Dataset excerpts:
%%
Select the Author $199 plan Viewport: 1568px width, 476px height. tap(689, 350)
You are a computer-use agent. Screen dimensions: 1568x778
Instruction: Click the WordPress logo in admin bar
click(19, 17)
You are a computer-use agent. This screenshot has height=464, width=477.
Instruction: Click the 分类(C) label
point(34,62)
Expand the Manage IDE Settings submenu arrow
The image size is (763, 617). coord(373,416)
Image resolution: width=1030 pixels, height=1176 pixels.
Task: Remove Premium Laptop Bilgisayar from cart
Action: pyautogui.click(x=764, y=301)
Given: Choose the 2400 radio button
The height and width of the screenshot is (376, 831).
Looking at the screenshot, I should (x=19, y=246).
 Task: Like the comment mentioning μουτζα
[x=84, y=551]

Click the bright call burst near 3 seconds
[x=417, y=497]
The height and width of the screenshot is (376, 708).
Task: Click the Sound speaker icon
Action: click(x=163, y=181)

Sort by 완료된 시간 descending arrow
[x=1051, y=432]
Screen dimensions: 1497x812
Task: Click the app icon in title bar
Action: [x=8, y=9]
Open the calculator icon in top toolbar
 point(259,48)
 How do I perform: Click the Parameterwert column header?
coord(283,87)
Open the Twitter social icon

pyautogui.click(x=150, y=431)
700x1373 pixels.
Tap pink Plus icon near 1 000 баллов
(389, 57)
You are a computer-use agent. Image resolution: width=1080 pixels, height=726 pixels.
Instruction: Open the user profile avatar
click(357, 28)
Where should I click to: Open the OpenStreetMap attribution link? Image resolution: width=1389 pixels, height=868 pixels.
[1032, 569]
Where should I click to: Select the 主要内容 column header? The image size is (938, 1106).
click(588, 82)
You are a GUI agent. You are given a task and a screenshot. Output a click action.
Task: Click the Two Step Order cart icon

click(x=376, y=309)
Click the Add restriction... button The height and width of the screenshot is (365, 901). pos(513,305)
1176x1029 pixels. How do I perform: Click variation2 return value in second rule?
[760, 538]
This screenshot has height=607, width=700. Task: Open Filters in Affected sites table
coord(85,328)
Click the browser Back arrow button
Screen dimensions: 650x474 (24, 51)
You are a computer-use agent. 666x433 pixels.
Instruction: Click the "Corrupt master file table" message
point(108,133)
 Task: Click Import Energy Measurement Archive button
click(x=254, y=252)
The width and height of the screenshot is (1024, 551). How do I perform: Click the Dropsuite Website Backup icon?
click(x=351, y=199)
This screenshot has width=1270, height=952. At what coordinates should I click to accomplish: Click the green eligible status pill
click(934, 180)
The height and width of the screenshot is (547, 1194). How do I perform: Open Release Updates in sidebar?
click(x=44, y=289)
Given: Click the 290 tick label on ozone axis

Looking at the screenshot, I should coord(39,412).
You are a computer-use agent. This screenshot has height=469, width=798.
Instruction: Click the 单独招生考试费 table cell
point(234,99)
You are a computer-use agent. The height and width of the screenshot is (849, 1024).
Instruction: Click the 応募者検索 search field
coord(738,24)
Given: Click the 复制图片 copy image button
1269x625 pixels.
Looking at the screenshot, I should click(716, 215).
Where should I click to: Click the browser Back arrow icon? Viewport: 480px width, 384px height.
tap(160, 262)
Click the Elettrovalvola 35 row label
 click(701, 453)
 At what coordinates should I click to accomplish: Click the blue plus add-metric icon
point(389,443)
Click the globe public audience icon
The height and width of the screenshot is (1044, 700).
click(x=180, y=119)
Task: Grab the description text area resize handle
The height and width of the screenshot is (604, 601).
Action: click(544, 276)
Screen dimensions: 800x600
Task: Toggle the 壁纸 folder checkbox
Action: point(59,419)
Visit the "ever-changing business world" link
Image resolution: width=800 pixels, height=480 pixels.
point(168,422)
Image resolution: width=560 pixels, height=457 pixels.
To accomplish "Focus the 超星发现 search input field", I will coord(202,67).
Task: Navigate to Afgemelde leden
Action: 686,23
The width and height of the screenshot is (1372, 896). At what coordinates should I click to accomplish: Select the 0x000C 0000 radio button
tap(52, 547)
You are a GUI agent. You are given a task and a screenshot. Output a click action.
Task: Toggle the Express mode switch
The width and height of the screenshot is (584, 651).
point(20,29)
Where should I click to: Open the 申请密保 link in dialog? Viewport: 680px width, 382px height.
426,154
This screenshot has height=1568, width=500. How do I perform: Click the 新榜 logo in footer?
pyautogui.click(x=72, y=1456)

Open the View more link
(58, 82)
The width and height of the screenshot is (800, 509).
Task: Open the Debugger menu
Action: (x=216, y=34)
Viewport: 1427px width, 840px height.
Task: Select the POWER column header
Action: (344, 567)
%%
| EXERCISE |
Write the records out again. Each one must match exactly.

| RESPONSE |
Select the Author $199 plan Viewport: 1568px width, 476px height. tap(689, 350)
You are a computer-use agent. Screen dimensions: 1568x778
Instruction: Click the WordPress logo in admin bar
click(19, 17)
You are a computer-use agent. This screenshot has height=464, width=477.
Instruction: Click the 分类(C) label
point(34,62)
Expand the Manage IDE Settings submenu arrow
The image size is (763, 617). coord(373,416)
Image resolution: width=1030 pixels, height=1176 pixels.
Task: Remove Premium Laptop Bilgisayar from cart
Action: pyautogui.click(x=764, y=301)
Given: Choose the 2400 radio button
The height and width of the screenshot is (376, 831).
Looking at the screenshot, I should (x=19, y=246).
 Task: Like the comment mentioning μουτζα
[x=84, y=551]

Click the bright call burst near 3 seconds
[x=417, y=497]
The height and width of the screenshot is (376, 708).
Task: Click the Sound speaker icon
Action: click(x=163, y=181)

Sort by 완료된 시간 descending arrow
[x=1051, y=432]
Screen dimensions: 1497x812
Task: Click the app icon in title bar
Action: [x=8, y=9]
Open the calculator icon in top toolbar
 point(259,48)
 How do I perform: Click the Parameterwert column header?
coord(283,87)
Open the Twitter social icon

pyautogui.click(x=150, y=431)
700x1373 pixels.
Tap pink Plus icon near 1 000 баллов
(389, 57)
You are a computer-use agent. Image resolution: width=1080 pixels, height=726 pixels.
Instruction: Open the user profile avatar
click(357, 28)
Where should I click to: Open the OpenStreetMap attribution link? Image resolution: width=1389 pixels, height=868 pixels.
[1032, 569]
Where should I click to: Select the 主要内容 column header? The image size is (938, 1106).
click(588, 82)
You are a GUI agent. You are given a task and a screenshot. Output a click action.
Task: Click the Two Step Order cart icon

click(x=376, y=309)
Click the Add restriction... button The height and width of the screenshot is (365, 901). pos(513,305)
1176x1029 pixels. How do I perform: Click variation2 return value in second rule?
[760, 538]
This screenshot has height=607, width=700. Task: Open Filters in Affected sites table
coord(85,328)
Click the browser Back arrow button
Screen dimensions: 650x474 (24, 51)
You are a computer-use agent. 666x433 pixels.
Instruction: Click the "Corrupt master file table" message
point(108,133)
 Task: Click Import Energy Measurement Archive button
click(x=254, y=252)
The width and height of the screenshot is (1024, 551). How do I perform: Click the Dropsuite Website Backup icon?
click(x=351, y=199)
This screenshot has width=1270, height=952. At what coordinates should I click to accomplish: Click the green eligible status pill
click(934, 180)
The height and width of the screenshot is (547, 1194). How do I perform: Open Release Updates in sidebar?
click(x=44, y=289)
Given: Click the 290 tick label on ozone axis

Looking at the screenshot, I should coord(39,412).
You are a computer-use agent. This screenshot has height=469, width=798.
Instruction: Click the 单独招生考试费 table cell
point(234,99)
You are a computer-use agent. The height and width of the screenshot is (849, 1024).
Instruction: Click the 応募者検索 search field
coord(738,24)
Given: Click the 复制图片 copy image button
1269x625 pixels.
Looking at the screenshot, I should click(716, 215).
Where should I click to: Click the browser Back arrow icon? Viewport: 480px width, 384px height.
tap(160, 262)
Click the Elettrovalvola 35 row label
 click(701, 453)
 At what coordinates should I click to accomplish: Click the blue plus add-metric icon
point(389,443)
Click the globe public audience icon
The height and width of the screenshot is (1044, 700).
click(x=180, y=119)
Task: Grab the description text area resize handle
The height and width of the screenshot is (604, 601).
Action: click(544, 276)
Screen dimensions: 800x600
Task: Toggle the 壁纸 folder checkbox
Action: point(59,419)
Visit the "ever-changing business world" link
Image resolution: width=800 pixels, height=480 pixels.
point(168,422)
Image resolution: width=560 pixels, height=457 pixels.
To accomplish "Focus the 超星发现 search input field", I will coord(202,67).
Task: Navigate to Afgemelde leden
Action: 686,23
The width and height of the screenshot is (1372, 896). At what coordinates should I click to accomplish: Select the 0x000C 0000 radio button
tap(52, 547)
You are a GUI agent. You are given a task and a screenshot. Output a click action.
Task: Toggle the Express mode switch
The width and height of the screenshot is (584, 651).
point(20,29)
Where should I click to: Open the 申请密保 link in dialog? Viewport: 680px width, 382px height.
426,154
This screenshot has height=1568, width=500. How do I perform: Click the 新榜 logo in footer?
pyautogui.click(x=72, y=1456)

Open the View more link
(58, 82)
The width and height of the screenshot is (800, 509).
Task: Open the Debugger menu
Action: (x=216, y=34)
Viewport: 1427px width, 840px height.
Task: Select the POWER column header
Action: (344, 567)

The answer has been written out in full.